Kentucky Thoroughbreds

Kentucky is known across the world for its top-notch Thoroughbreds at high-profile races, such as the Kentucky Derby. In fact, each May, up to 20 three-year-old Thoroughbreds run in the famous race, and the vast majority of them are Kentucky-bred. To keep their edge in the competitive market, the state has launched an aggressive campaign focusing on the quality of the horses and why it pays dividends to breed in Kentucky.

The program is a branch of the Kentucky Proud program, a marketing effort by the Kentucky Department of Agriculture to promote Kentucky-made and -produced products, which will now include horses and equine products.
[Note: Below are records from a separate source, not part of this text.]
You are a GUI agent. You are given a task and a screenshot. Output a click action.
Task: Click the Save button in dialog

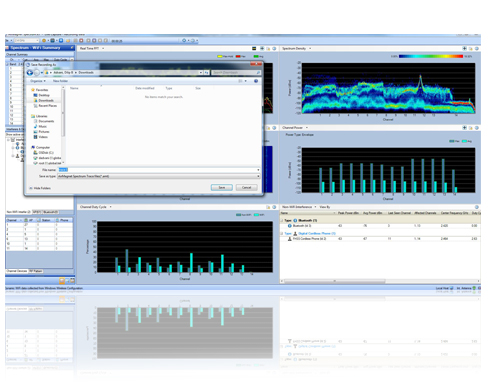point(221,188)
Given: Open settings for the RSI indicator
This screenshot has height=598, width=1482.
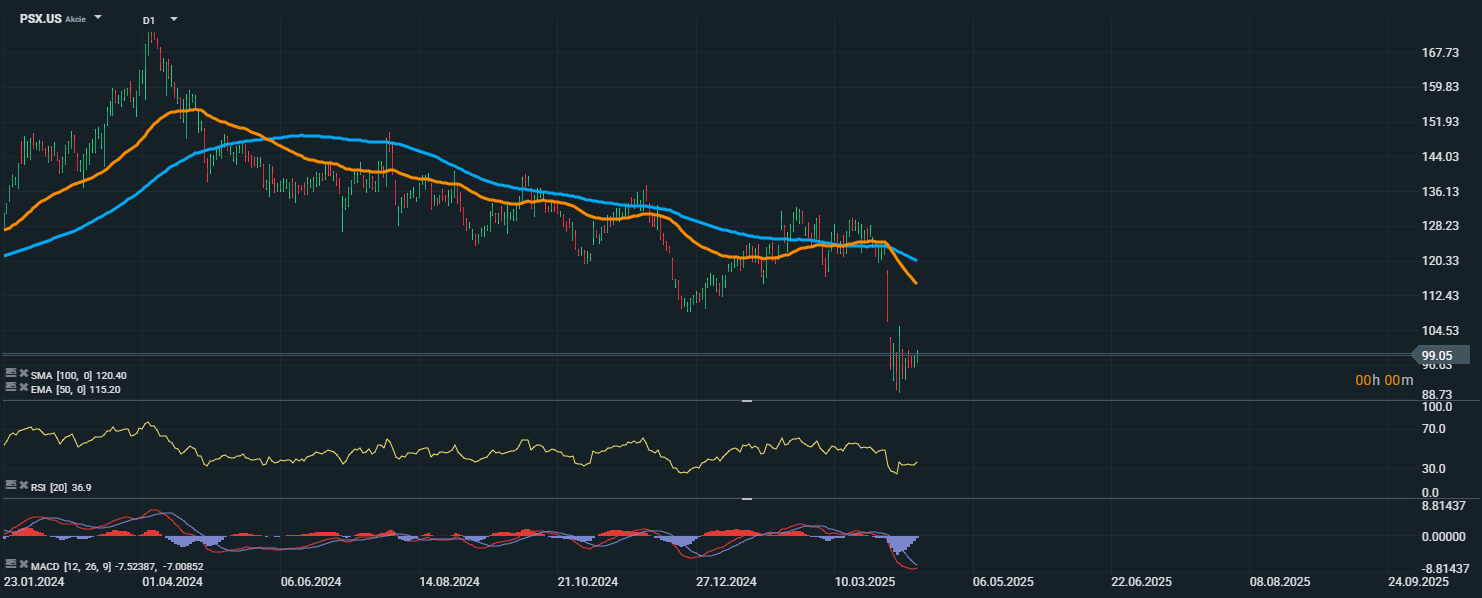Looking at the screenshot, I should [x=10, y=486].

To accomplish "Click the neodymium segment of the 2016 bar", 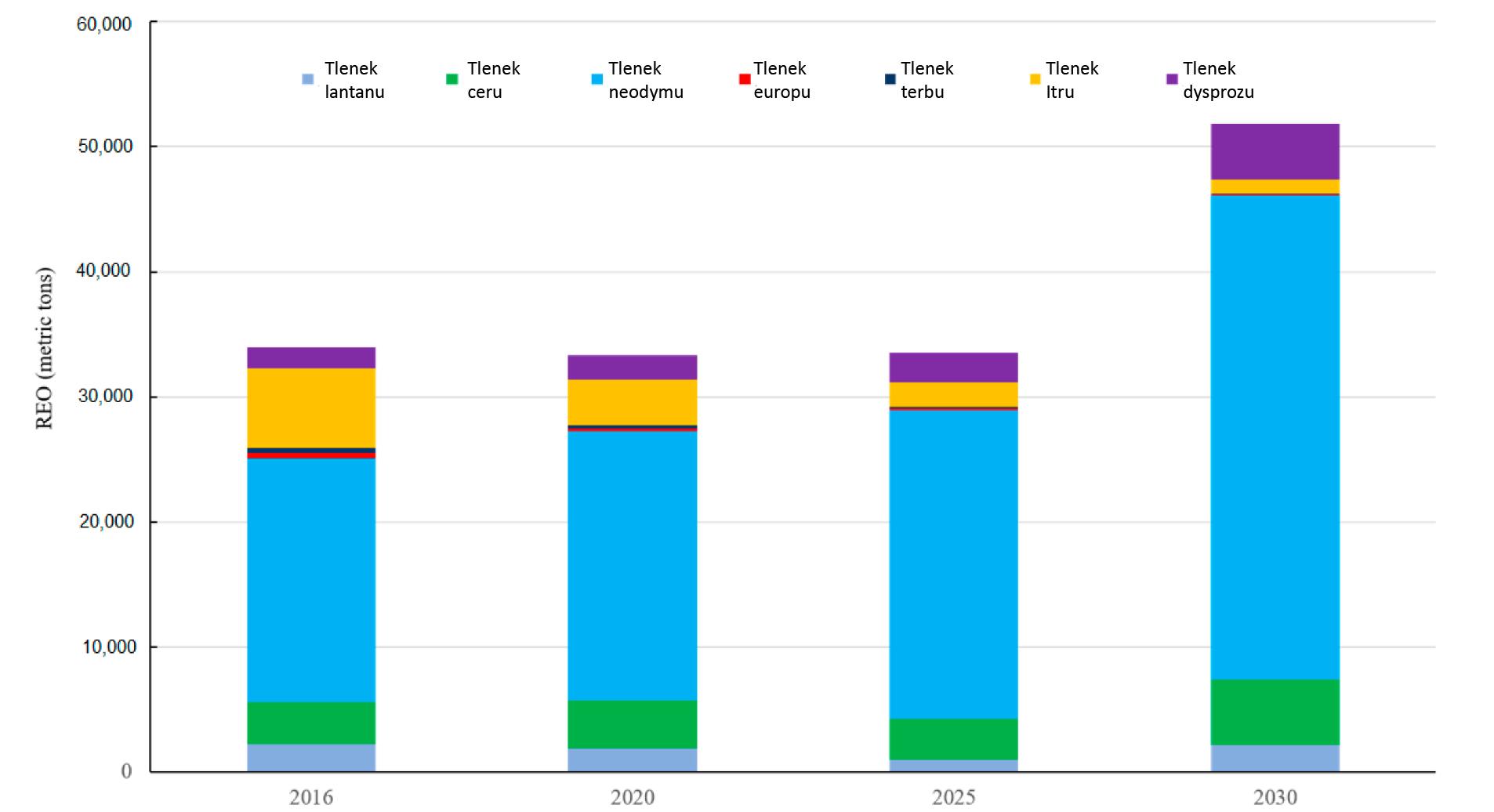I will (311, 580).
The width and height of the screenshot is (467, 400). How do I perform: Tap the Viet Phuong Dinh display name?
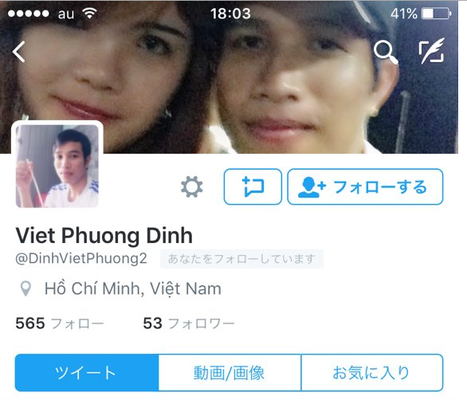click(x=104, y=236)
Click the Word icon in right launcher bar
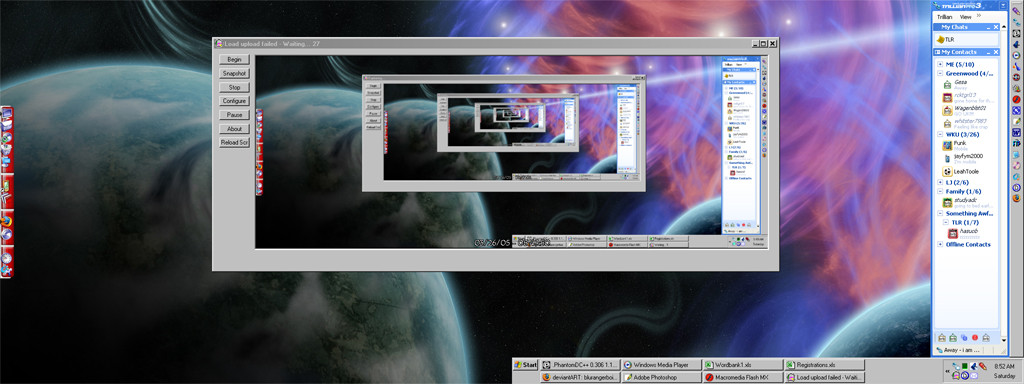 pos(1017,133)
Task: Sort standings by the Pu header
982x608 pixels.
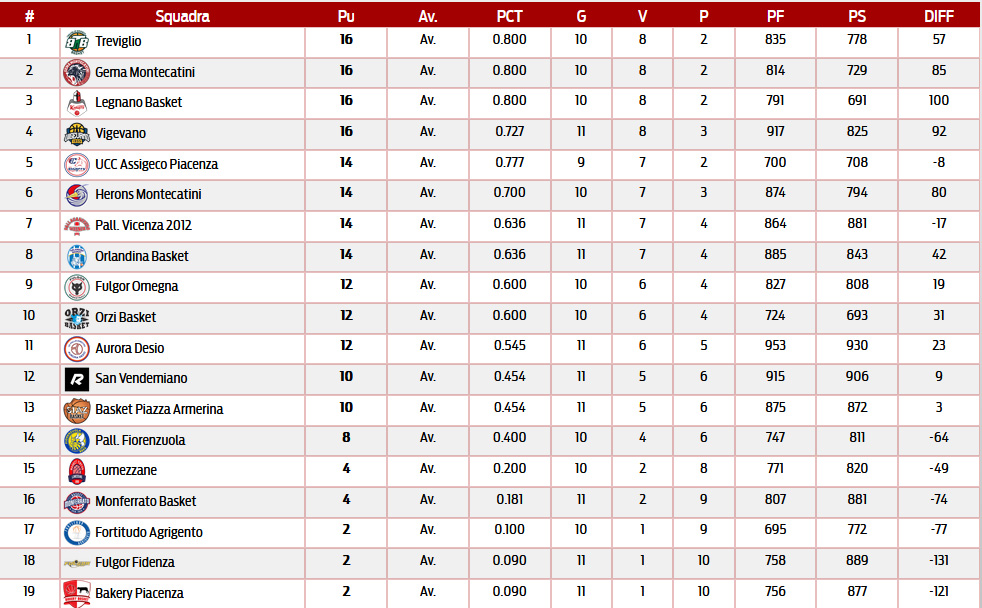Action: pyautogui.click(x=346, y=16)
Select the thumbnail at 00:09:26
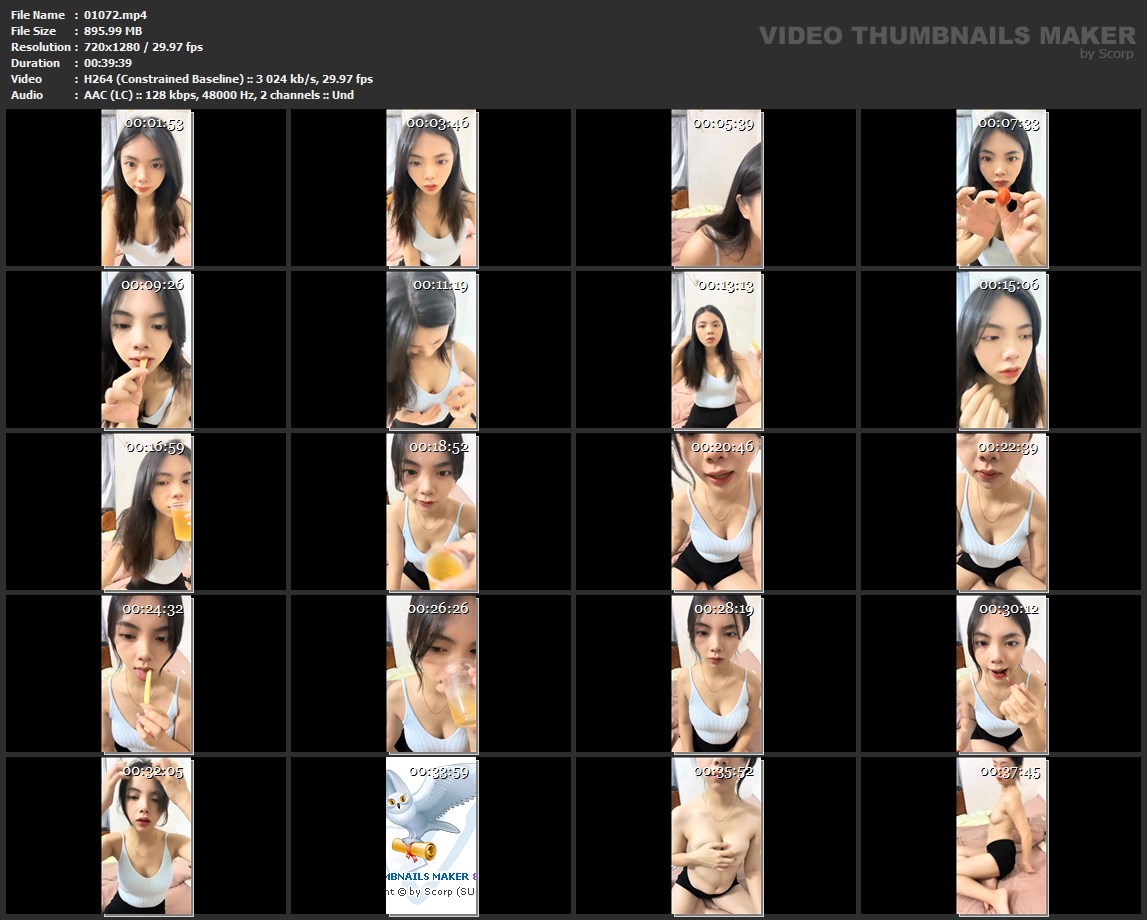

Under the program, Kentucky Thoroughbreds will be noted in racing programs with the Kentucky Proud logo at Churchill Downs, letting people know that the horse was Kentucky-bred. Since consumers are already familiar with the logo for their favorite Kentucky-made foods and products, it’s a logical transition to add the equine industry into the mix.

As members of Kentucky Proud, horse farms in the state will be able to receive financial grants from the department and have permission to use the Kentucky Proud logo when advertising their products.

After Churchill Downs unveiled the Kentucky Proud brand at the Derby, all other Kentucky racetracks sprinted to participate in the program. “We now have healthy competition among the tracks to see who can do the most to promote Kentucky Proud. We may even see some Kentucky Proud saddle cloths very shortly,” says Agriculture Commissioner James Comer.

“We have competitors that would like to take our place in the world market. The Kentucky Proud program helps us leverage marketing dollars for our promotions,” he says.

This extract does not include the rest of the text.